One of the first decisions we made was to sacrifice the modest operating surplus we had planned.  Our practice has been to spend slightly less than we bring in – using those operating surpluses for strategic reinvestment into the University.  In recent years nearly half a billion dollars has been reinvested through the Purdue Moves and major capital projects including the STEM labs, the Veterinary Teaching Hospital, Flex Lab and Wang Hall.  Dedicating this surplus to support daily operations – temporarily for one year – lessens the need for additional cost containment actions.

The next set of actions defer planned new spending.  We paused salary increases scheduled for July 1 rather than reducing existing pay.  We stopped new hiring rather than furloughing or eliminating existing faculty and staff positions.  To address areas where work has slowed or stopped, rather than reducing hours for staff, we established a job bank to repurpose employees to areas of need.  Lastly, discretionary non-essential repair and rehabilitation and major capital projects have been put on hold. 

Another set of measures fall in the category of carefully monitoring spending on non-essential activities, irrespective of funding source.  These include restrictions on travel, which preserves scarce resources while also protecting the health and safety of campus.  Our purchasing restrictions are aimed to curb spending on outside consultants, and non-critical supplies and equipment, among other items. 

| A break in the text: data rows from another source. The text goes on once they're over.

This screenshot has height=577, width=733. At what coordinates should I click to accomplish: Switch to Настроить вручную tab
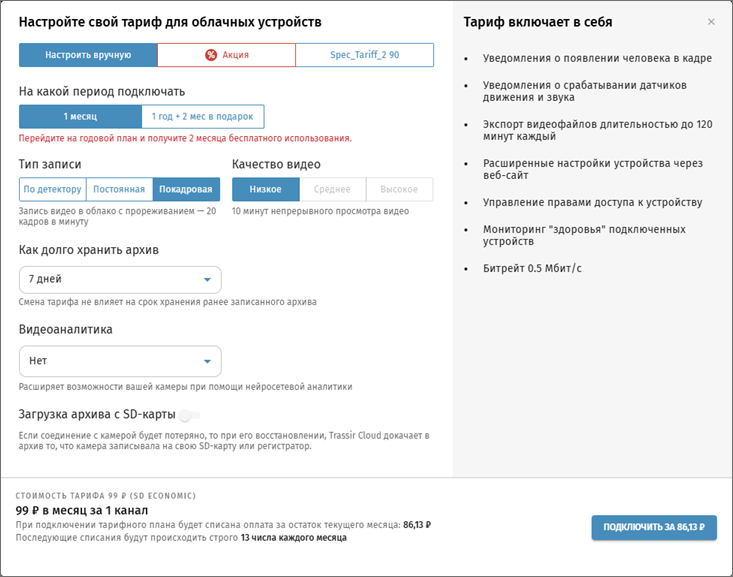coord(88,55)
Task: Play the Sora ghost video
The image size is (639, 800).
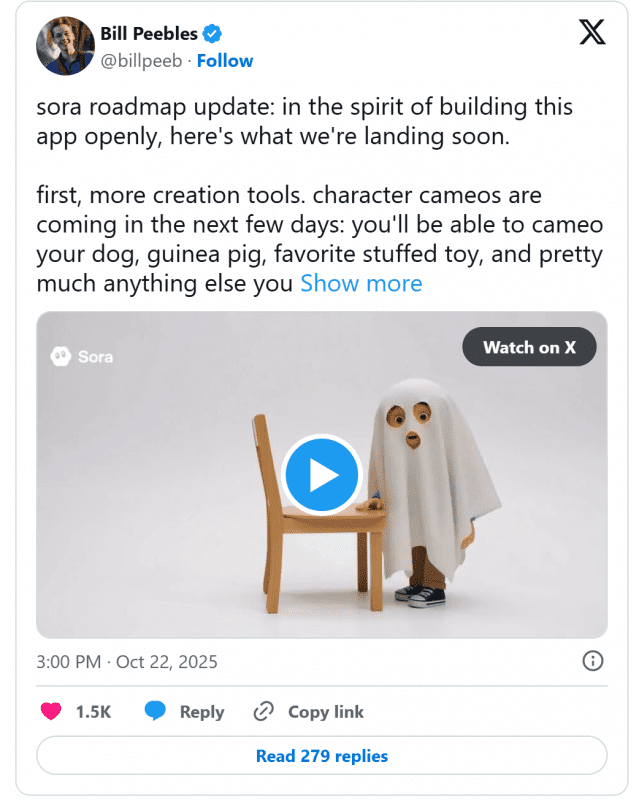Action: pos(322,474)
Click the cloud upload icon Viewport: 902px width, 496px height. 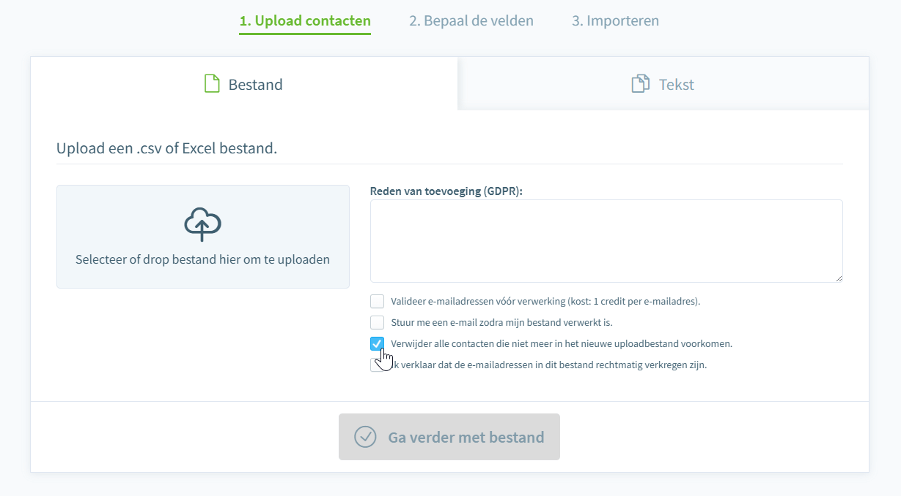(203, 225)
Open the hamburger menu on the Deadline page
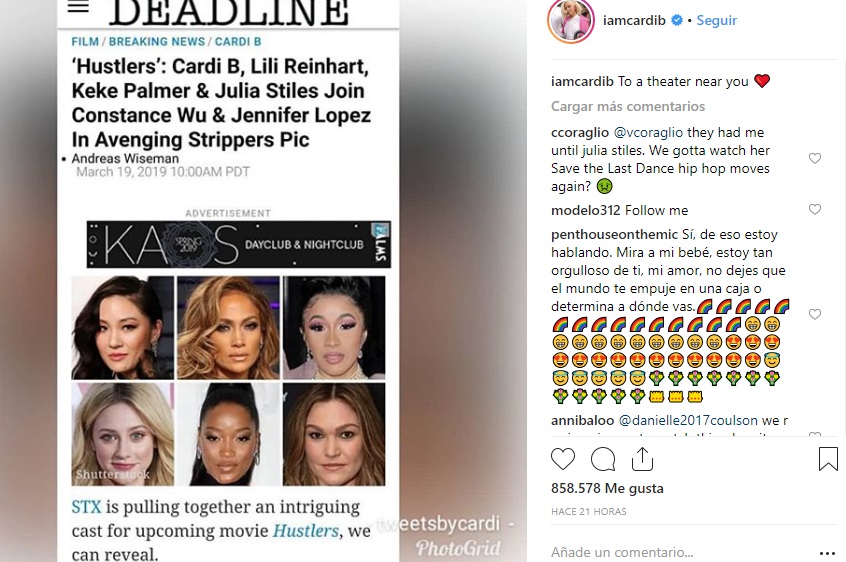Viewport: 846px width, 562px height. [x=78, y=6]
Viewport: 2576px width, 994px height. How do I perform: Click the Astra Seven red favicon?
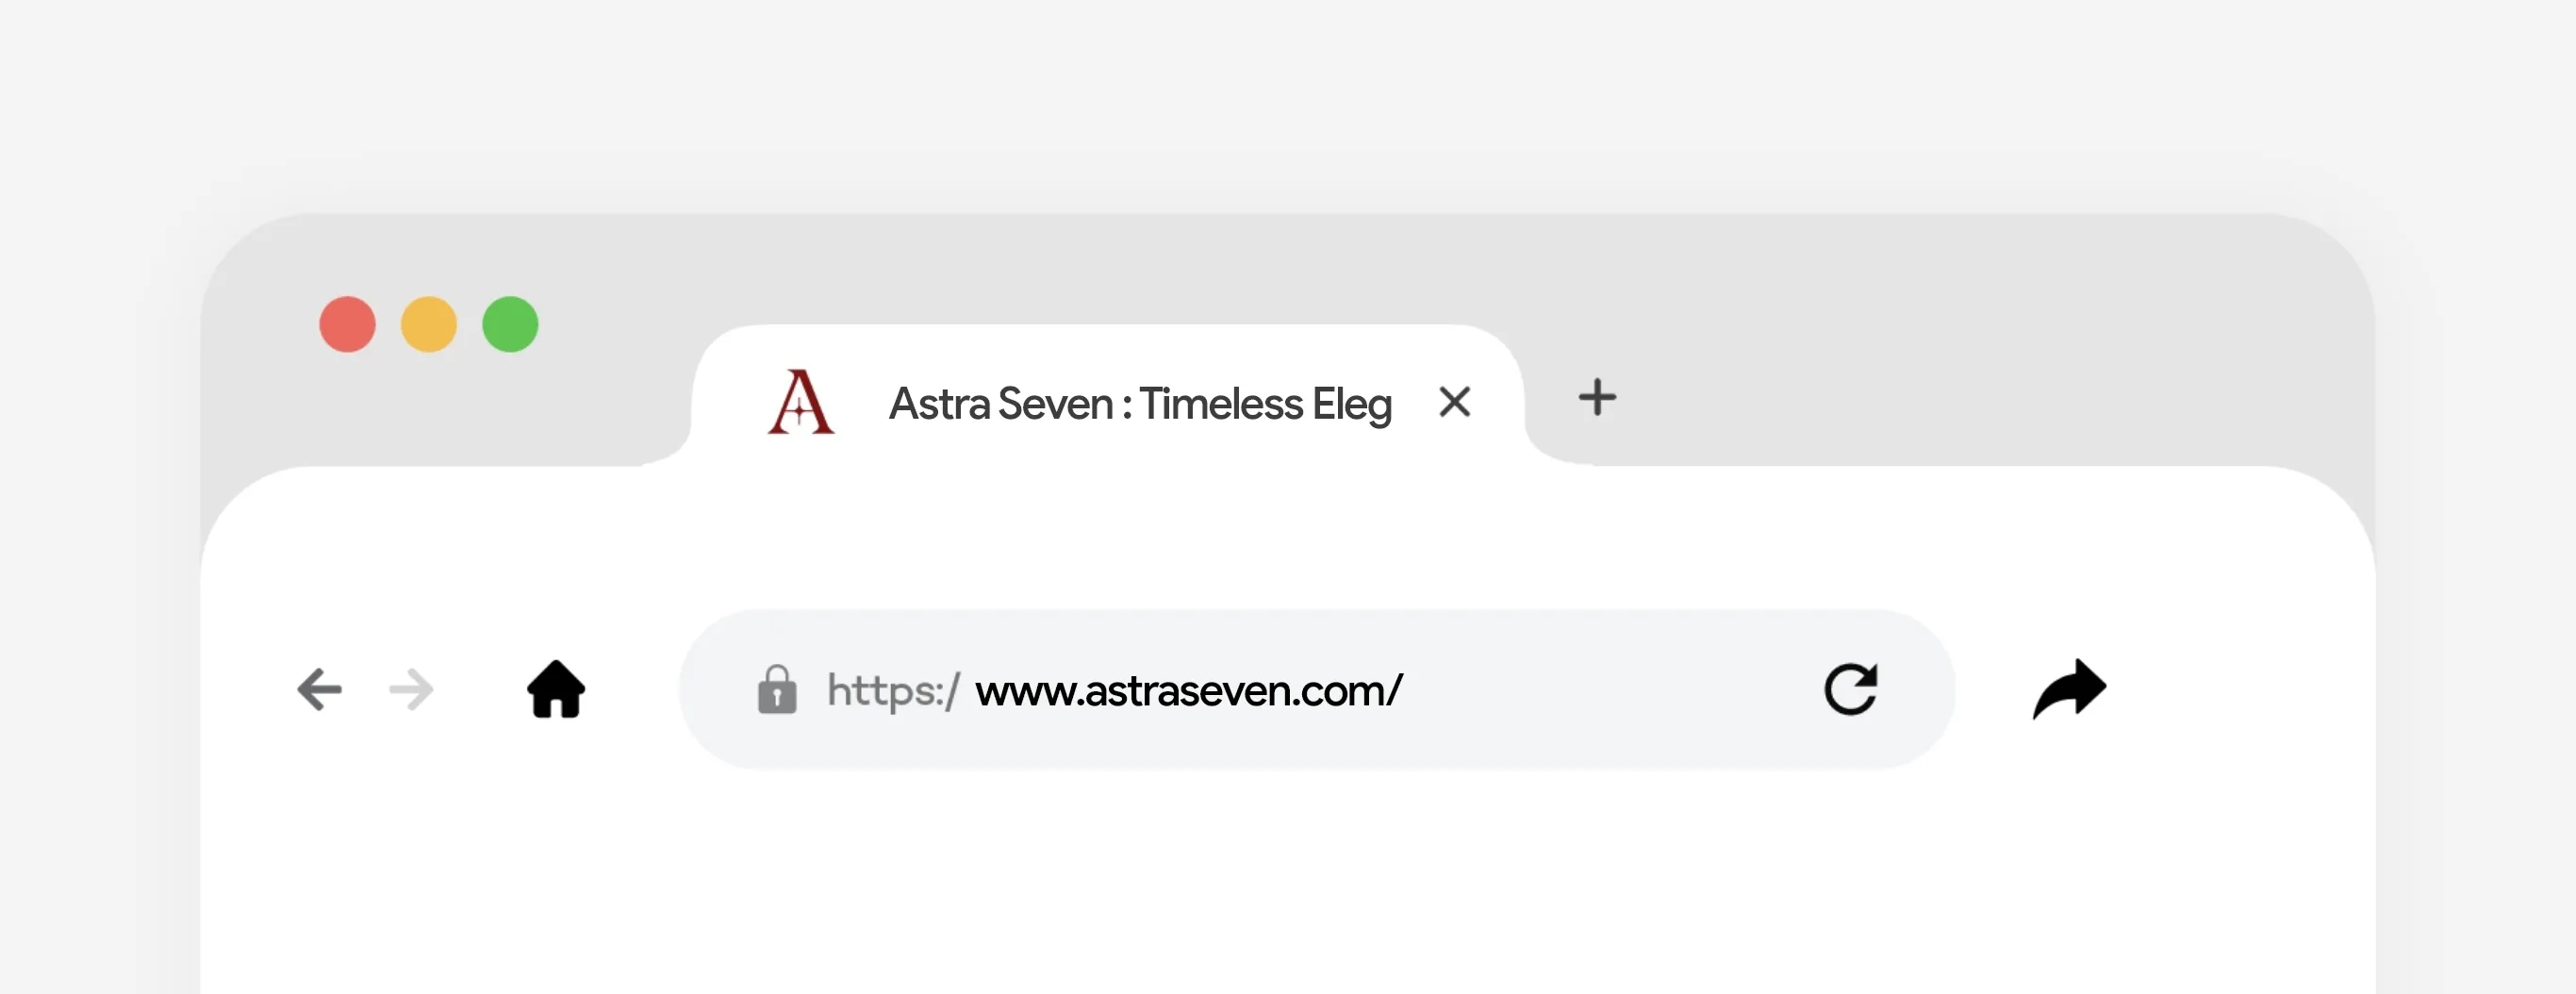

Protecting our most vulnerable and reopening campus safely will require that the University expend funds for critical health and safety infrastructure.  This of course is a must-do, further evidencing the need to reduce spending in less critical areas.  The University plans to invest in robust virus testing and contact tracing, fund significant amounts of PPE and other safety equipment, provide resources to assist with smaller residential class sizes and enhanced online offerings for students unable to join us on campus, and to ensure we are able to increase our capacity to clean and disinfect physical spaces.  At present, we are forecasting the need to be near $50 million – though it could be more as we will invest what is necessary to protect the health and safety of the Purdue community, including the funds required to meet the instructional needs of our students both on and off campus under the guidance of the Protect Purdue Implementation Team. 

As we work through this challenging time together, we thank you for your individual efforts to help us navigate this uncertain environment.  Through the actions outlined above, which have been incorporated by colleges and administrative units into our campus financial plan , and  will be formally approved by the board on June 11, we will collectively do what is needed to deliver our land-grant missions of teaching, research and engagement while keeping our Purdue community safe and avoiding more drastic cost containment actions to the greatest extent possible.